Doch das gelang ihr während ihrer über zehnjährigen Tätigkeit ohne weiteres. "Die Fahrerkollegen waren fast alle ausgesprochen nette Leute, die sich gegenseitig halfen, natürlich auch mir, wenn es Probleme gab", erzählt die überaus rüstige Seniorin. Inzwischen hat Andreas Normann das Fahrzeug aus Neuwied herausgesteuert und fährt in Richtung Anhausen weiter. Auf einem abgelegenen und längst außer Betrieb gesetzten Firmengelände, ohne Verkehr, aber mit viel Platz, heißt es dann "Fahrerwechsel".
Obwohl sie es kaum glauben kann, nimmt Frau Ernst mutig und entschlossen auf dem Fahrersitz Platz. "Oldtimerin fährt Oldtimer", jubelt sie beinahe ausgelassen, als sie den betagten Brummi vorsichtig in Bewegung setzt. "Na, es klappt doch noch bestens", freut sich Andreas Normann. "Es ist wie früher", sagte Marianne Ernst. "Wenn ich mit meinem Täschchen in der Hand die Garage aufschloss, meinen Lastwagen herausholte und auf Tour ging, gehörte mir die ganze Welt".
Nie werde sie zum Beispiel das Gesicht eines Brummifahrers vergessen, hinter dem sie einmal über eine längere Strecke hinterher gefahren war. "Als der mich dann beim Aussteigen sah, rief er: "Verdammt, da habe ich mich doch tatsächlich von einem Weib jagen lassen!"
Noch etlichen hundert Metern Fahrt überlässt sie dann glücklich lächelnd Andreas Normann wieder das Steuer. Zurück auf der öffentlichen Straße geht es über Rüscheid, Marienhausen, Dierdorf, und Kleinmaischeid ins kurvenreiche Saynbachtal hinunter.
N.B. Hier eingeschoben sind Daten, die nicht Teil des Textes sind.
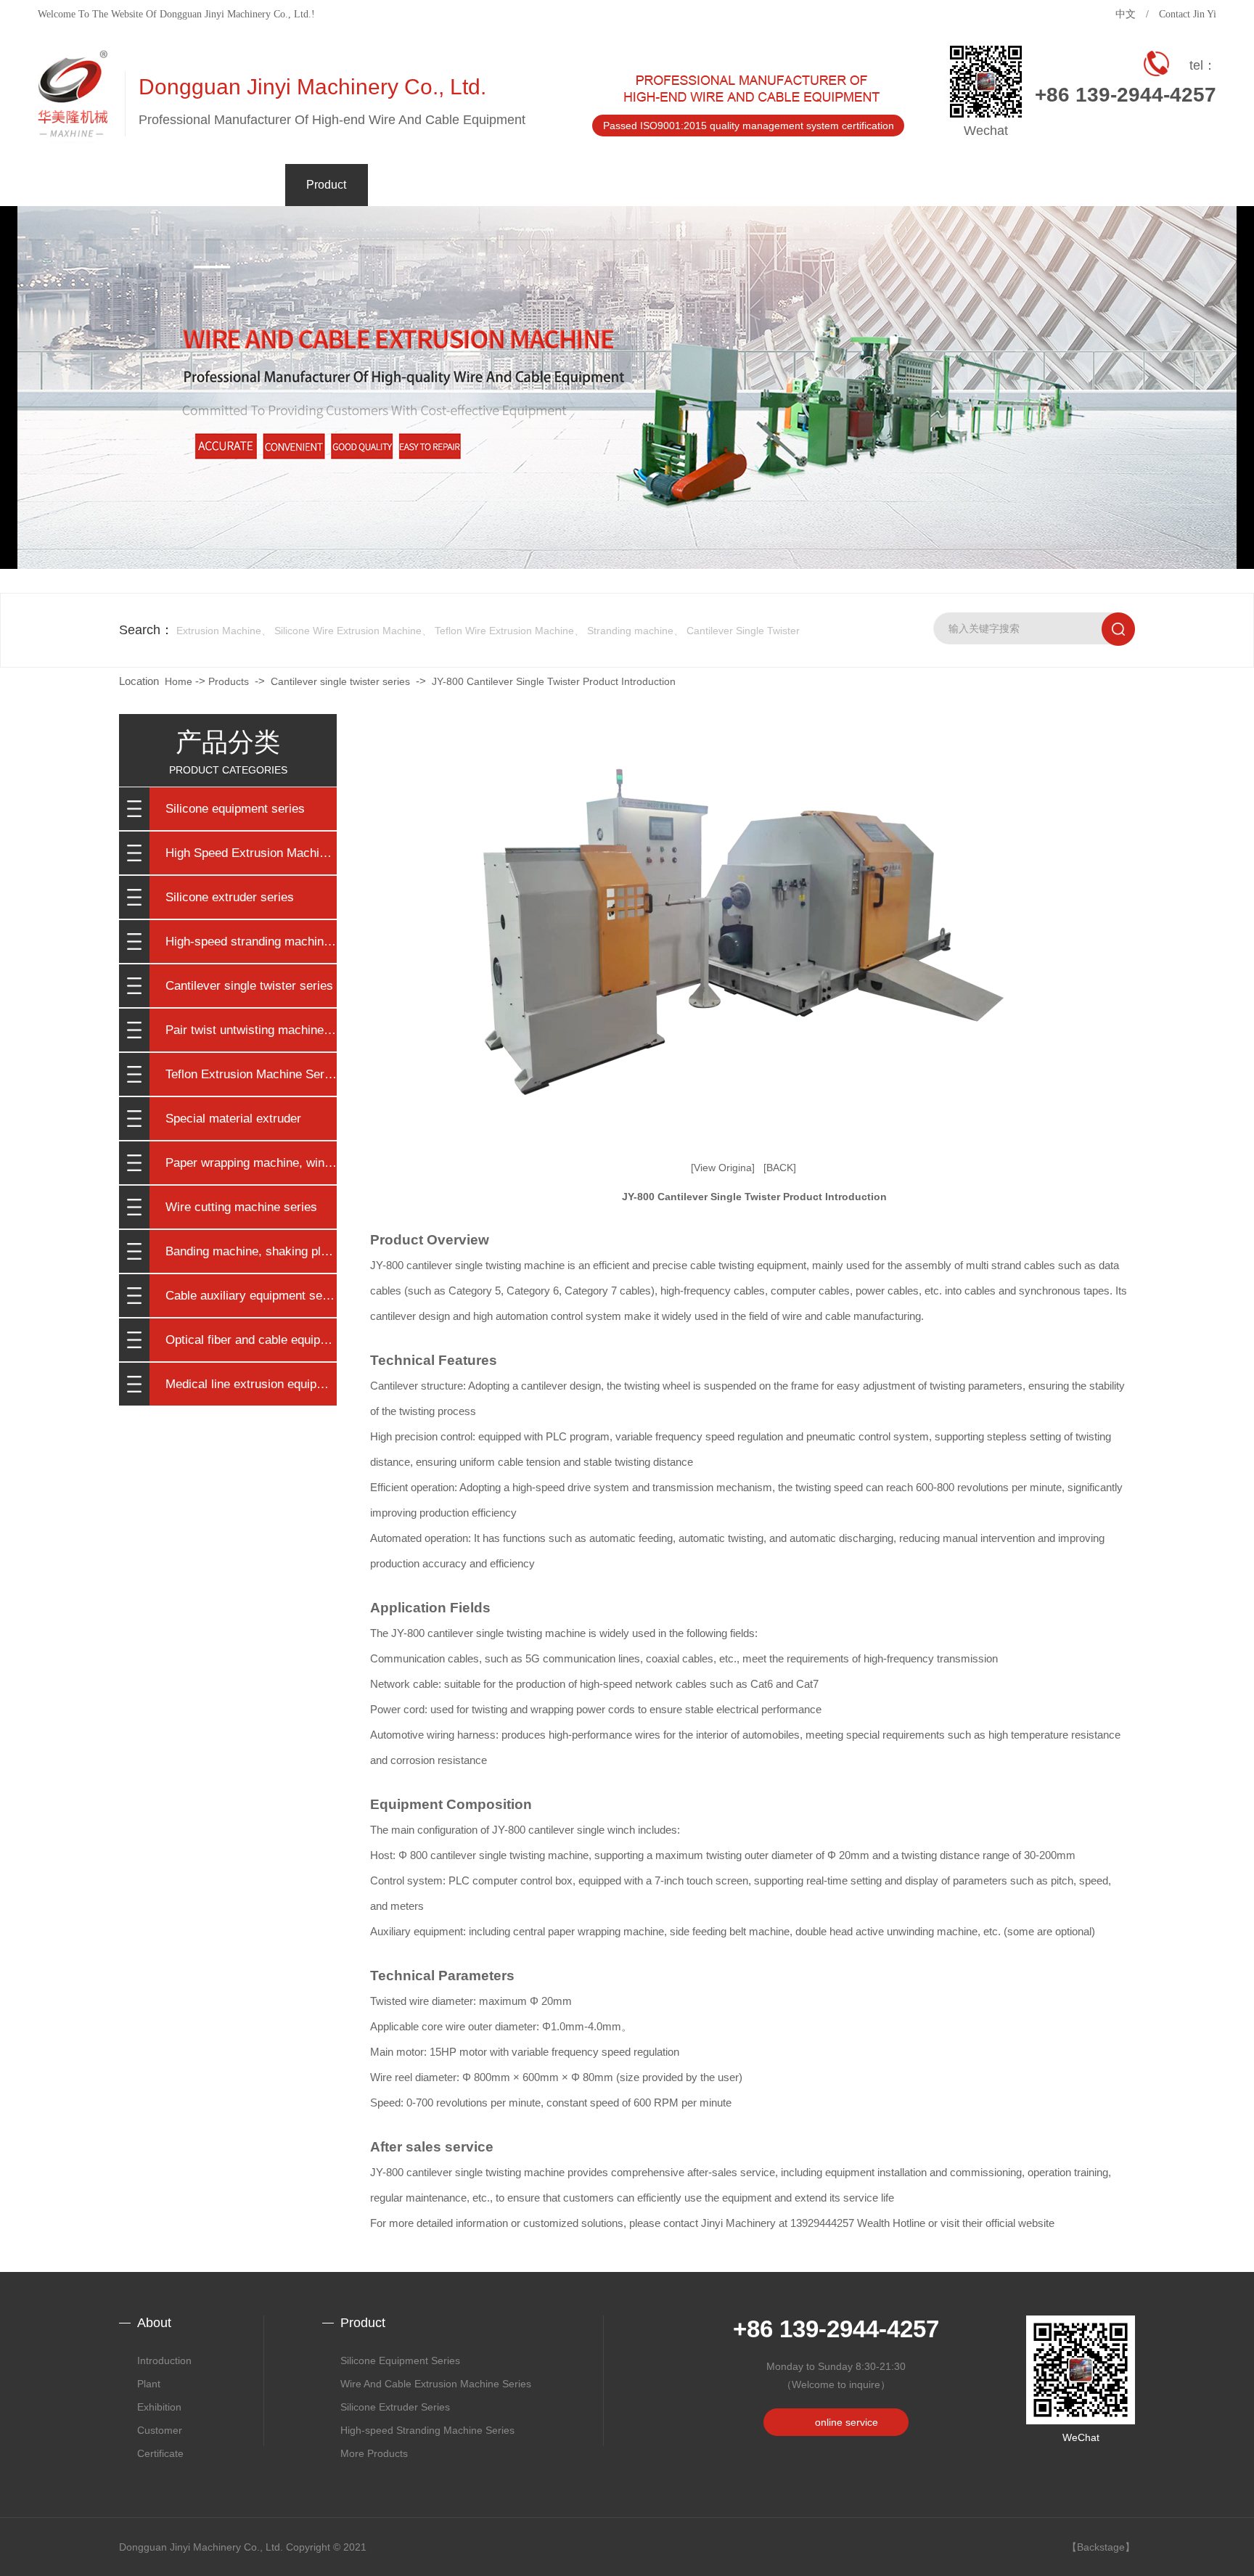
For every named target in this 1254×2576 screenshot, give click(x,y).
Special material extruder (233, 1118)
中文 (1125, 14)
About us (244, 257)
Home (178, 681)
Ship (244, 366)
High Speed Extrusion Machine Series (251, 853)
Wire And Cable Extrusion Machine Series (435, 2384)
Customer (159, 2430)
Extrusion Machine (218, 630)
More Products (374, 2453)
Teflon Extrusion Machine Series (251, 1074)
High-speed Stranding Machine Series (427, 2430)
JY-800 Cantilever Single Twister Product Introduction (554, 681)
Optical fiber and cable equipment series (251, 1340)
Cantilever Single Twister (743, 630)
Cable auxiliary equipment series (251, 1296)
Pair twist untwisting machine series (251, 1030)
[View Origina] (723, 1167)
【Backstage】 (1101, 2547)
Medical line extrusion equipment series (251, 1384)
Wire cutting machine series (241, 1207)
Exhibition (159, 2407)
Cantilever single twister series (249, 986)
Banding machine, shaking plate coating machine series (251, 1251)
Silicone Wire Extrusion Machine (348, 630)
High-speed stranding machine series (251, 941)
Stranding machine (630, 630)
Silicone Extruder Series (395, 2407)
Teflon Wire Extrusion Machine (504, 630)
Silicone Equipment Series (400, 2360)
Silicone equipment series (235, 809)
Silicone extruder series (229, 897)
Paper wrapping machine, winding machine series (251, 1163)
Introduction (164, 2360)
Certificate (244, 402)
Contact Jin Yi (1187, 14)
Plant (243, 293)
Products (228, 681)
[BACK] (779, 1167)
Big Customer (244, 329)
Alle Fahrgeräusche - Zwischengas, Motorbremse und so weiter - sind ihr noch bestens vertraut und deren Laustärke machen ihr nichts aus. "Das war ein unvergesslicher Ausflug", sagt sie beim Aussteigen. Unvergesslich auch für ihren Neffen Thomas, den das unbequeme Los getroffen hatte, in der Koje liegend die Fahrt mitzumachen und ordentlich durchgeschüttelt zu werden. "Macht nichts" sagt er sich reckend und streckend. "Schön war es doch".
Auch Andreas Norman freut sich, der alten Dame einen Wunschtraum erfüllt zu haben, einfach so, weil es ihm Spaß machte.